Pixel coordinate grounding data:
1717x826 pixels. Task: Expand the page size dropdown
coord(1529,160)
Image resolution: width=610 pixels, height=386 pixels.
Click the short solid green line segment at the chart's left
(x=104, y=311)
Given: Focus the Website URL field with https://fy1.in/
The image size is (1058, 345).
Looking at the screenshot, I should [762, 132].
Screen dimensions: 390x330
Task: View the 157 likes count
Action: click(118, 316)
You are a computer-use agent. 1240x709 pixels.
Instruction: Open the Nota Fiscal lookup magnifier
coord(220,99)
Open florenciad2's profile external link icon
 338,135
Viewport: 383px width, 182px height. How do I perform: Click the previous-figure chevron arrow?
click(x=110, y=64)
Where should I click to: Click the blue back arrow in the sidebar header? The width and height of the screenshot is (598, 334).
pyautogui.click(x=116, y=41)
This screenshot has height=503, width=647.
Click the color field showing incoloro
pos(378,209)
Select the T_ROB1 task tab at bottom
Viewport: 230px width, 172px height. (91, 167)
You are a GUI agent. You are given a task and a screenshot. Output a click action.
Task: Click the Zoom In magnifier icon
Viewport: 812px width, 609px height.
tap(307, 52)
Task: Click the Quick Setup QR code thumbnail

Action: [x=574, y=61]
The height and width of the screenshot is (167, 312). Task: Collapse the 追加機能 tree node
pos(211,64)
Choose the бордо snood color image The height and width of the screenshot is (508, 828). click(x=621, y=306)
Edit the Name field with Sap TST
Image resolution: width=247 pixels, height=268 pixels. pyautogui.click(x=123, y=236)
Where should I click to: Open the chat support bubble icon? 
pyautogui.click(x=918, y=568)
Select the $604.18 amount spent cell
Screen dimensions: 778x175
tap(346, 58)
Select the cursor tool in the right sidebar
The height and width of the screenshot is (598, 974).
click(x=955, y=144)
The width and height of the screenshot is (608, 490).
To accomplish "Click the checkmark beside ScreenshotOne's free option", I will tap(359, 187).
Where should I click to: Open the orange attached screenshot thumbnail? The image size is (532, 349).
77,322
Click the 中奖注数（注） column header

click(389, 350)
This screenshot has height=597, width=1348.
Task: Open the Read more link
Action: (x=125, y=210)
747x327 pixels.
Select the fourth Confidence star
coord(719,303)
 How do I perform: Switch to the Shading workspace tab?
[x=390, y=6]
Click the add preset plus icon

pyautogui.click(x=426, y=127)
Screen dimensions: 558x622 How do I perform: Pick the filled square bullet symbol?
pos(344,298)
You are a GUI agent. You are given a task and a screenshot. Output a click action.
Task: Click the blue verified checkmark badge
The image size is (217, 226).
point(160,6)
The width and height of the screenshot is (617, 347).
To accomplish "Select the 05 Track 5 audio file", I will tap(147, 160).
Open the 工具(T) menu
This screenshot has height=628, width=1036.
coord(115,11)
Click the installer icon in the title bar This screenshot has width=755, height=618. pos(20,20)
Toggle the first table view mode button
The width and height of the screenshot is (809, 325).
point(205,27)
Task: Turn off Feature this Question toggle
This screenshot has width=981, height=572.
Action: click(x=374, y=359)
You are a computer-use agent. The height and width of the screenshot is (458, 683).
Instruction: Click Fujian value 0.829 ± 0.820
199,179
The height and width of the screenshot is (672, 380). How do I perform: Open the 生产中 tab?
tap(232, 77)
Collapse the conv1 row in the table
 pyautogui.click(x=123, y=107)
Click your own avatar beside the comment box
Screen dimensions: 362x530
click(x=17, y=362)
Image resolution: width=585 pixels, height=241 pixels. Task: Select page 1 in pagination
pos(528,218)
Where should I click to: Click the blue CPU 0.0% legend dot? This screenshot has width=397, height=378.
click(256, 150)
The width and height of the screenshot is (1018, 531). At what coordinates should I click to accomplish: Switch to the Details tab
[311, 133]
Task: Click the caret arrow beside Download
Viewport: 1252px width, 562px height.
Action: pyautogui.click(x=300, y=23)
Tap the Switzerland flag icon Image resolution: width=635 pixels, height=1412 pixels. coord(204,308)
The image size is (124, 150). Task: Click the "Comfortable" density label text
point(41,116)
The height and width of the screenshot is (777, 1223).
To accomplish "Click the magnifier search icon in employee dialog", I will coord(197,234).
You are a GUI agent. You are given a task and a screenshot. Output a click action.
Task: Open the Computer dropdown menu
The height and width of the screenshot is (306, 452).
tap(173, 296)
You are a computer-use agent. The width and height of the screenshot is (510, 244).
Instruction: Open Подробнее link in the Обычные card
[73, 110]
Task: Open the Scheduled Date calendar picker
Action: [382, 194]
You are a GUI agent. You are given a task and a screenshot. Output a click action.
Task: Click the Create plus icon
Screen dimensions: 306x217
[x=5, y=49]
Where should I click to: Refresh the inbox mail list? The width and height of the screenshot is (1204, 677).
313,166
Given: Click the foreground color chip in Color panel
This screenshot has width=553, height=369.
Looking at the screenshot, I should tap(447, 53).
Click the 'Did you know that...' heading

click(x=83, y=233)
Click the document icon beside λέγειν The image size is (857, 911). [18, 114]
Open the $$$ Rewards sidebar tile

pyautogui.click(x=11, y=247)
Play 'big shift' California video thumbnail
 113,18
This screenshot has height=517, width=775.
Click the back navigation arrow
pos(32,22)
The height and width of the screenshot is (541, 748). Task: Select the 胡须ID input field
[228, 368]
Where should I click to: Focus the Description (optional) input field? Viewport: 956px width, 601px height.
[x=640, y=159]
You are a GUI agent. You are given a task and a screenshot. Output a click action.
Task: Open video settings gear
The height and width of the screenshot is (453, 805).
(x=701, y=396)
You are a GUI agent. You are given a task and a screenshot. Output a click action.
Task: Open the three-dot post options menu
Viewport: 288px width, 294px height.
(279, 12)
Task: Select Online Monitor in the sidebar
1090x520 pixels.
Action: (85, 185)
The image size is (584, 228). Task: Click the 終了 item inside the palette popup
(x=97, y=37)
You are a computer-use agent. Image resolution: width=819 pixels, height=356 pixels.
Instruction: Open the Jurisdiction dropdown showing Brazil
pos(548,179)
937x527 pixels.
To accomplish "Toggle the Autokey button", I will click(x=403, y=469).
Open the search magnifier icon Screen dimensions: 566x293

### Brief
Go over the data above and copy every line that has the word "search" in it.

### Output of the task
To accomplish "Click the magnifier search icon in employee dialog", I will coord(197,234).
Open the search magnifier icon Screen dimensions: 566x293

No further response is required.